I was born in 1960 but remember well the "economic disasters and foreign policy reverses of the 1970s." On my pessimistic days, it worries me that not only voters in general but the young pundit class don't understand how much worse things can be. On my optimistic days, I think the lessons of that period have been largely internalized. After all, you don't hear people proposing wage and price controls. Except on doctors and medicine.

In Memoriam: Andrew Olmsted

Blogger Andrew Olmsted has died in Iraq, killed in an ambush. Knowing him was one of the many benefits of my blogging life. Steve, my mother, and I were privileged to have dinner with him on a trip to Dallas before he deployed. He left a moving posthumous post here. Our thoughts and best wishes are with his family.

UPDATE: Be sure to read the Rocky Mountain News obituary.

Help Wanted

My friend Harvey Silverglate, a prominent Cambridge-based criminal-defense and civil-liberties lawyer, activist, and writer and the chair of the Foundation for Individual Rights in Education (FIRE) is looking for a research assistant. Here's a job description:

CIVIL LIBERTIES/CRIMINAL LAW RESEARCH & WRITING POSITION STARTING MID-SUMMER 2008

HARVEY A. SILVERGLATE -- a lawyer, writer, lecturer, and advocate -- seeks a relatively recent college graduate to work with him, primarily out of his Cambridge, Mass., home-office, as a researcher and paralegal on a variety of criminal law and civil liberties projects. This is an ideal position for someone considering a career in law, advocacy, writing, or journalism, but who wants a year or two of unusually interesting and challenging work experience before returning to school or the regular job market. A major component of the job will entail editing/revising, working with the publisher's editors, and, upon publication, promoting a book about how the U. S. Department of Justice uses vague and broad federal criminal statutes and regulations to harass civil society.

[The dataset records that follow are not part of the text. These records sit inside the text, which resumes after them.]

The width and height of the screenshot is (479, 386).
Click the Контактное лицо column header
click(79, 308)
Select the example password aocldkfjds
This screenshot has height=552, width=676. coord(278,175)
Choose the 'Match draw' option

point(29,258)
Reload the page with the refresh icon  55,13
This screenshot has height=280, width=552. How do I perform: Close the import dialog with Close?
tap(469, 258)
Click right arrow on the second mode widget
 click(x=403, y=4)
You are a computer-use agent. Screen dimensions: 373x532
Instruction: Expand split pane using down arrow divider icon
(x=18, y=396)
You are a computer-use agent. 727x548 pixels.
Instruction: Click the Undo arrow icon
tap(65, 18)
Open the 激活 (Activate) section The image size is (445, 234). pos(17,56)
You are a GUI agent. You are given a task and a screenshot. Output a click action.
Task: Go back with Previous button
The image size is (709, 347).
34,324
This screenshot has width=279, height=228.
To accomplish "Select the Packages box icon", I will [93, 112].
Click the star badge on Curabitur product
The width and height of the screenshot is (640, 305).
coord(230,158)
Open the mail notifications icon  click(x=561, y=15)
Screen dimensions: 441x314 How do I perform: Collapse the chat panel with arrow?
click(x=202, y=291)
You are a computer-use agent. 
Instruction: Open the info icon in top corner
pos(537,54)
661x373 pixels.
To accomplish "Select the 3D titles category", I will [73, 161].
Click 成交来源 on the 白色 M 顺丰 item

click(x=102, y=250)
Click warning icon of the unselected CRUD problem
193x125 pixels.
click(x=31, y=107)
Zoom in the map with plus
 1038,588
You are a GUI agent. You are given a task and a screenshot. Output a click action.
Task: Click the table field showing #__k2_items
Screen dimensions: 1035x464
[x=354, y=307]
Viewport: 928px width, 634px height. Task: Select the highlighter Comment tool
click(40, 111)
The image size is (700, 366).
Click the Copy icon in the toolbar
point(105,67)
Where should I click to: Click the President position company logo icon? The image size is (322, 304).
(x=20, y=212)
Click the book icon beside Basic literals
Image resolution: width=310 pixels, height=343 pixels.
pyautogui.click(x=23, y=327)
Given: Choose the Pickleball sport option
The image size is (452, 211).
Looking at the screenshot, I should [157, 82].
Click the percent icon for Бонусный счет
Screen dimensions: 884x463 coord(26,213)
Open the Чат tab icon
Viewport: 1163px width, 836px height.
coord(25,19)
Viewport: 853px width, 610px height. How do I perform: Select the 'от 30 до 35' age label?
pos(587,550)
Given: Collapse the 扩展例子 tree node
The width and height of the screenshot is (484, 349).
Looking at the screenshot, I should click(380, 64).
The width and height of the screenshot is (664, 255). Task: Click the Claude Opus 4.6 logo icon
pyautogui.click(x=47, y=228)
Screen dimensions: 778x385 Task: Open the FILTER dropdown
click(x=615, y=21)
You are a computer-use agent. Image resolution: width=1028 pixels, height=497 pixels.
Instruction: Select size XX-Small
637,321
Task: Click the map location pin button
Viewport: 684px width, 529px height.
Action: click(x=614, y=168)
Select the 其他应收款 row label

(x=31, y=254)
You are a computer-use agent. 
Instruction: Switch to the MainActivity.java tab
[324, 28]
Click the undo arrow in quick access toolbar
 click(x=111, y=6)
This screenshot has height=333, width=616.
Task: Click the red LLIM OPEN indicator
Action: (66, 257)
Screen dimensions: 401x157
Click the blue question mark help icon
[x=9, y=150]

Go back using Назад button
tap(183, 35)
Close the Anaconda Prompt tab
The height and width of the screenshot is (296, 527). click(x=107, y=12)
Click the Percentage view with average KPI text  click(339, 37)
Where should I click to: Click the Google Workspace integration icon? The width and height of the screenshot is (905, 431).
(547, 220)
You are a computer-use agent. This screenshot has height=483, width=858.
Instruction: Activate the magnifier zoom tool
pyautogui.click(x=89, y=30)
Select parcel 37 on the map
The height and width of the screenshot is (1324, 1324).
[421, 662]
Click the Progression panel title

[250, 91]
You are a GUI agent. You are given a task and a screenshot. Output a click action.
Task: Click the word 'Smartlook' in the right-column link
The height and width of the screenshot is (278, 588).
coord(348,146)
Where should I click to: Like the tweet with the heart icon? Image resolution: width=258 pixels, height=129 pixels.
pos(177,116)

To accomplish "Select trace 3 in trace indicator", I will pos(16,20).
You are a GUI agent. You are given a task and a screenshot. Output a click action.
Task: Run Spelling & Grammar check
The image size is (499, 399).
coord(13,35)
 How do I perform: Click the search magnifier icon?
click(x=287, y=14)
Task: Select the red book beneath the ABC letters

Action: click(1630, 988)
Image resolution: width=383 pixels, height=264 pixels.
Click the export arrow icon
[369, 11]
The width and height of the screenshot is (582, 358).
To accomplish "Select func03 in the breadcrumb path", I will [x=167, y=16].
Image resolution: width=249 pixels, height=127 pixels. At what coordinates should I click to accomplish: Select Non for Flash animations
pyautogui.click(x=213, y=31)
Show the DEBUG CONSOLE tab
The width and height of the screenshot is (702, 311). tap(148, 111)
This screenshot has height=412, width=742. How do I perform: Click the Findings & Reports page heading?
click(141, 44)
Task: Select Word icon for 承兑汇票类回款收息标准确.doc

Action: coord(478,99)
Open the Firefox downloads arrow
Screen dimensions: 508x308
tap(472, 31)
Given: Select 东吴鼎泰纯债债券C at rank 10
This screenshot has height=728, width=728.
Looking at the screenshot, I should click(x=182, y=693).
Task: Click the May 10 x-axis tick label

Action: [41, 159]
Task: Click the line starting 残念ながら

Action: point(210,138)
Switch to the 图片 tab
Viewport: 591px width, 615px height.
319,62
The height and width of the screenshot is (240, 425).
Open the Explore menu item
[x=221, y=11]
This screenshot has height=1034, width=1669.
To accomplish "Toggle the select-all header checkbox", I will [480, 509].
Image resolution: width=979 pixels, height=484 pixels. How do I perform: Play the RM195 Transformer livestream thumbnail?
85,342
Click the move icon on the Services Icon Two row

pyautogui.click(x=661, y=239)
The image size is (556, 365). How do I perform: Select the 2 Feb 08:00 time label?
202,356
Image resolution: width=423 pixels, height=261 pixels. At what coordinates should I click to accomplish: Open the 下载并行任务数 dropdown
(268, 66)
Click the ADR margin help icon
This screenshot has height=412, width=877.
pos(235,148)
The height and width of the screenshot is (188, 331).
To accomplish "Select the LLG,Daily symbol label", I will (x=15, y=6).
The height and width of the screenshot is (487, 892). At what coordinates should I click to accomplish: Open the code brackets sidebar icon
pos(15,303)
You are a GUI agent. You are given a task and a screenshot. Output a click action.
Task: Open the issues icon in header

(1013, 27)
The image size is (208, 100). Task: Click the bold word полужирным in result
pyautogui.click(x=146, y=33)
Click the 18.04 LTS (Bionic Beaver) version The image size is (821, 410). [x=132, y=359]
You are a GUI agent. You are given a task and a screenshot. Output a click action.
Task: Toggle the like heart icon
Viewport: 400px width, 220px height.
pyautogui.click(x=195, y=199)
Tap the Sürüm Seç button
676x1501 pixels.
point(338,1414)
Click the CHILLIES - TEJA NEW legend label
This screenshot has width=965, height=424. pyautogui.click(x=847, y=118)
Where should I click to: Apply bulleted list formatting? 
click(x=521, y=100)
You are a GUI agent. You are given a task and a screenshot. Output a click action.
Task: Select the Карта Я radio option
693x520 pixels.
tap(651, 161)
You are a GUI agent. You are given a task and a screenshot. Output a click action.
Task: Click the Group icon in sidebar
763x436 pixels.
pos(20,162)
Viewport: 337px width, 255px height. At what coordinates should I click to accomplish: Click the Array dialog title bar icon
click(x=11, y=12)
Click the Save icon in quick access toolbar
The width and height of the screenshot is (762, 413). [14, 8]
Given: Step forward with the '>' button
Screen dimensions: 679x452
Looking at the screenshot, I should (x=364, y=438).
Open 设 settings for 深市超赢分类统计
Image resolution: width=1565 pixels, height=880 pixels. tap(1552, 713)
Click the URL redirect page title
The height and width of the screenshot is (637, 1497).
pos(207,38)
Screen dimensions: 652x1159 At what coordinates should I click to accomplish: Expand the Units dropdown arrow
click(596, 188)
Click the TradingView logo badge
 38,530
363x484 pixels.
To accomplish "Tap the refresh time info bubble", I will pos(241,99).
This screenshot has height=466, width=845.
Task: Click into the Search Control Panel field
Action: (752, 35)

Applicant would also assist Silverglate writing newspaper columns (with shared bylines when appropriate), articles, and lectures; working with the ACLU of Massachusetts (on whose Board of Directors Silverglate serves) and with The Foundation for Individual Rights in Education, www.thefire.org (of which Silverglate is cofounder and current Chairman of the Board); and implementing a civil liberties-oriented blog jointly undertaken with another civil liberties advocate and culture critic. In addition, applicant would assist Silverglate with criminal defense and civil liberties litigation cases done in collaboration with a small Boston law firm. Applicants for this demanding, unconventional, and interesting position should be creative self-starters and be able to focus on projects with a laser-like intensity, and must be well-organized, energetic, computer and Internet savvy, deeply devoted to liberty, decidedly politically incorrect, independent, and an excellent writer and editor. This is a job for a Type-A personality with real passion and high-octane. Salary is competitive for this kind of work; full medical insurance benefits provided.

Send inquiries, cover letters, and resumes to: hill-at-GoodCormier.com, with a copy to wolfe-at-harveysilverglate.com. Peruse www.HarveySilverglate.com for a sense of the variety of work involved. No phone calls or agencies.

The Worst Student Sentences

Dan Drezner asked professors to send in the worst student sentence they've read in a paper. He now posts the winners--a three-way tie, with representatives of three different types of badness.